鼓動する空と、指先の熱
ベランダの金属製の手すりは、西日に焼かれて心地よい熱を帯びていた。指先に触れるその温度よりも深く、肺の奥まで届くような低い振動が空気を震わせる。琉球温泉 瀬長島ホテルの「エアポートビュー」の客室から眺める滑走路。巨大な機体がゆっくりと地面を離れる瞬間、鼓膜ではなく肋骨が小さく叩かれるような感覚に陥る。それは、言葉にならない感情の周波数に似ていた。隣に立つ君の肩が、私の腕にそっと触れている。薄いリネンのシャツ越しに伝わる体温が、エンジンの轟音にかき消されそうになりながらも、確かにそこにある。「すごいね」と小さく呟いた君の声は、風にさらわれて消えたけれど、その震えだけが私の肌に伝わってきた。私たちは何も話さなかった。ただ、黄金色に溶け出した空へ、銀色の鳥が吸い込まれていくのを眺めていた。この静寂は空白ではなく、二人で共有する密度の濃い時間なのだ。耳に残る低い残響が、私の心拍数とゆっくりと同調し、世界がひとつに溶けていく。
潮騒の記憶と、揺れる横顔
風が運んできたのは、濃い潮の香りと、どこか懐かしい草の匂い。九月の沖縄の空気はまだ湿度を孕んでいて、肌にまとわりつくような心地よい重さがある。ふと隣を見ると、君は遠くの水平線を見つめていた。夕陽が海に溶け出し、空と水の境界線が曖昧にぼやけていく。その光のグラデーションを見ていると、私たちの関係も同じように、ゆっくりと混ざり合っているのかもしれない。君の横顔に落ちる影が、刻一刻と形を変えていく。何かを言いかけて飲み込んだとき、喉が小さく動いた。そのわずかな揺れさえも、今の私にはとても大切な情報に思える。空港の灯りがひとつ、またひとつと点り始め、夜の入り口がゆっくりと開いていく。言葉にできない不安と、それを上回る安心感が、寄せては返す波の音とともに足元からじわじわと広がっていた。この曖昧な距離感こそが、今の私たちにとって一番心地よい居場所なのだと感じていた。
溶け合う温度と、不器用な距離
私たちが唯一、同じ温度で共有したのは、琉球温泉 瀬長島ホテルの露天風呂で過ごした時間だった。お湯の温度は体温よりわずかに高く、肌に触れた瞬間に強張っていた肩の力がふっと抜けていく。それは、濡れた和紙に一滴の墨を落としたときのように、自分という輪郭が周囲に溶け出していく感覚だった。水中で触れ合った指先から伝わる熱だけが、嘘のない真実としてそこにあった。
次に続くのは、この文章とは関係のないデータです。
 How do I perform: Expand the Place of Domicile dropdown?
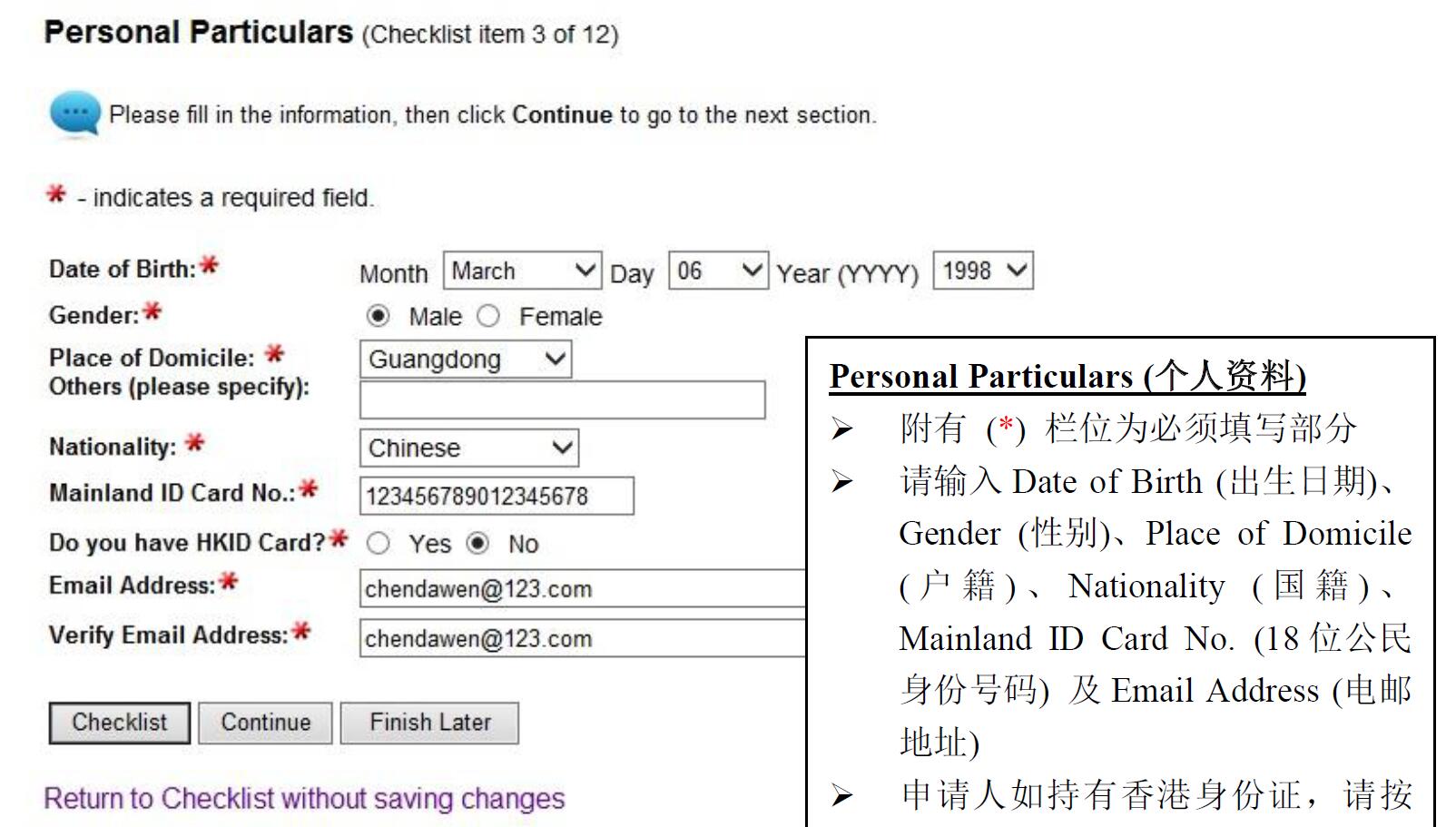[x=466, y=359]
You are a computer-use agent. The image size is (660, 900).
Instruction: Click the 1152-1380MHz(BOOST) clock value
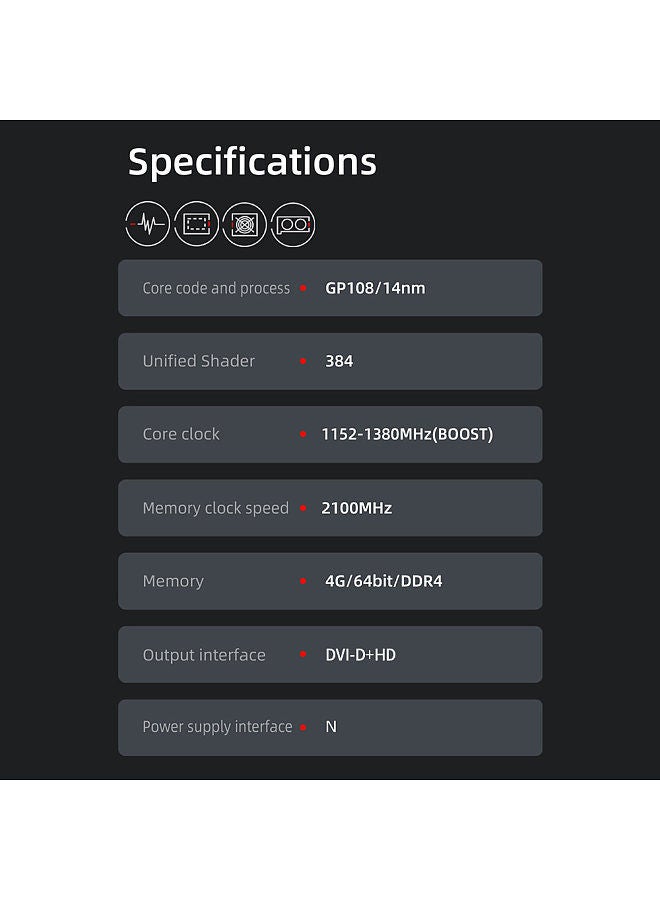tap(407, 435)
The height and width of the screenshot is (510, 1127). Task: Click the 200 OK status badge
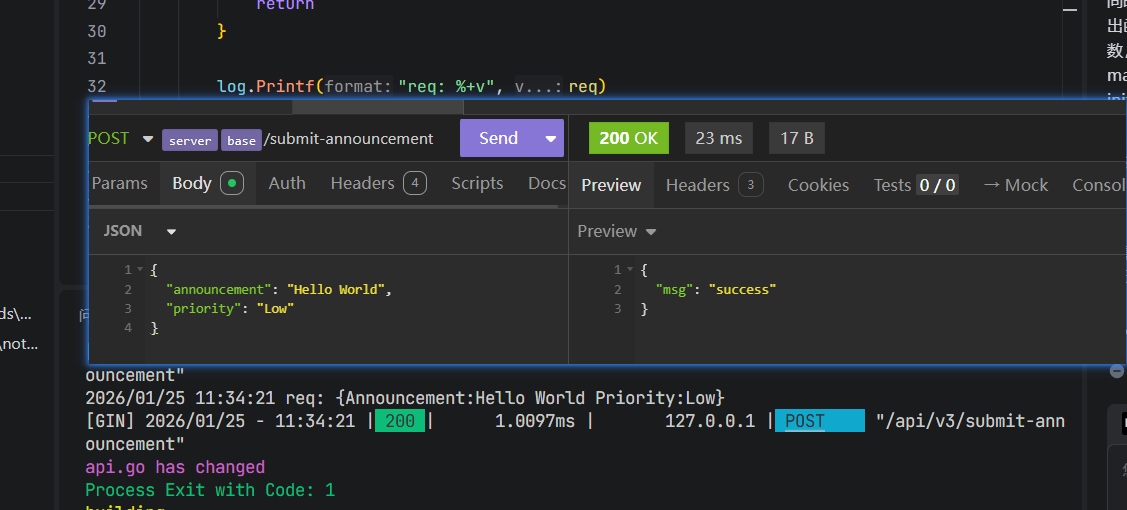629,138
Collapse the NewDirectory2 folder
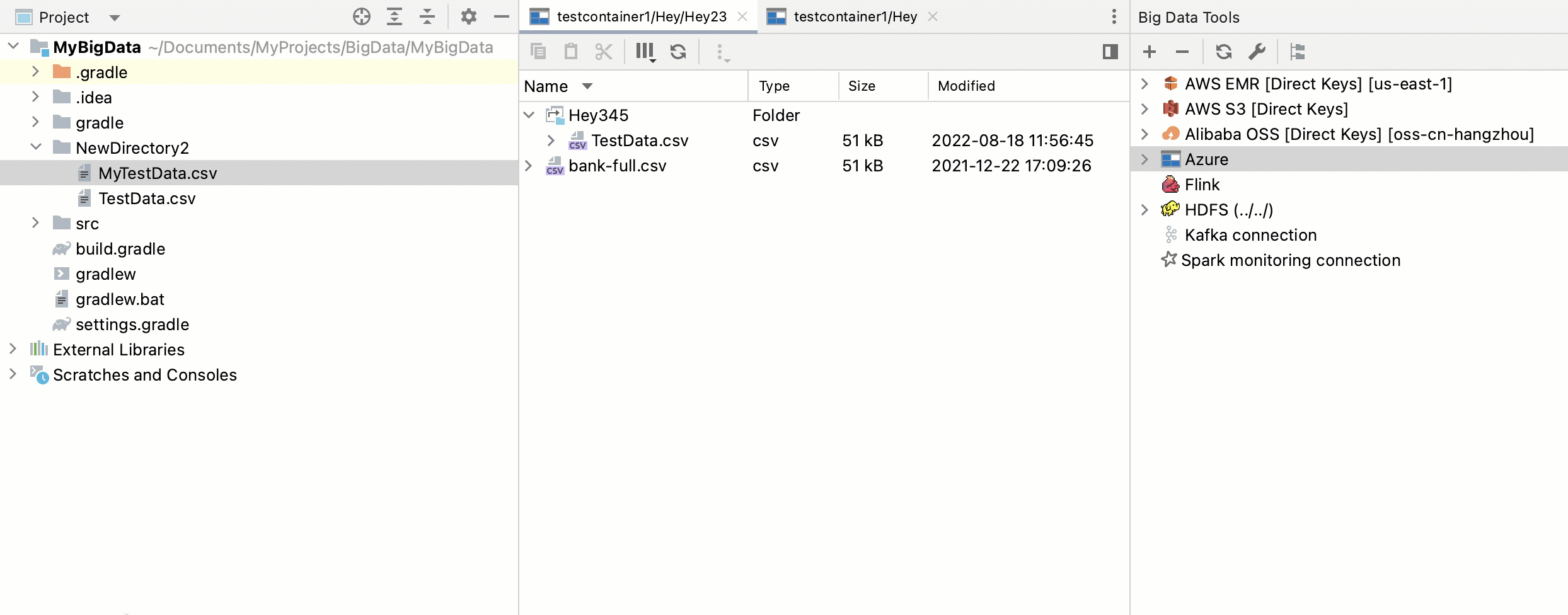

お互いの視線がぶつかり、すぐに逸らされる。けれど、その気恥ずかしささえも、温泉の白い湯気に包まれて柔らかく中和されていく。その後、ウミカジテラスへ向かう道すがら、君が小さな石に躓いて不格好にバランスを崩した。その拍子に私の腕をぎゅっと掴んだ君の、少し焦ったような、でも照れくさそうな顔。その瞬間、それまで漂っていた心地よい緊張感が、潮風に吹かれてふわりとほどけた。もともと一本の線だったものが、水に溶けて滲み、やがて一つの淡い色彩になる。そんな化学反応が、この旅の間、私たちの間で静かに起きていた。夜の帳が下りる頃、私たちはただ隣にいることの心地よさを噛み締めていた。
夜の海に、飛行機の灯りが星のように降り注いでいた。
- ウミカジテラスまで歩くとき、あえて地図を見ずに、潮風が心地よい方へ曲がってみてほしい。
- 露天風呂で、あえて会話を止めて、遠くで聞こえるエンジンの音にだけ耳を澄ませてみる時間を。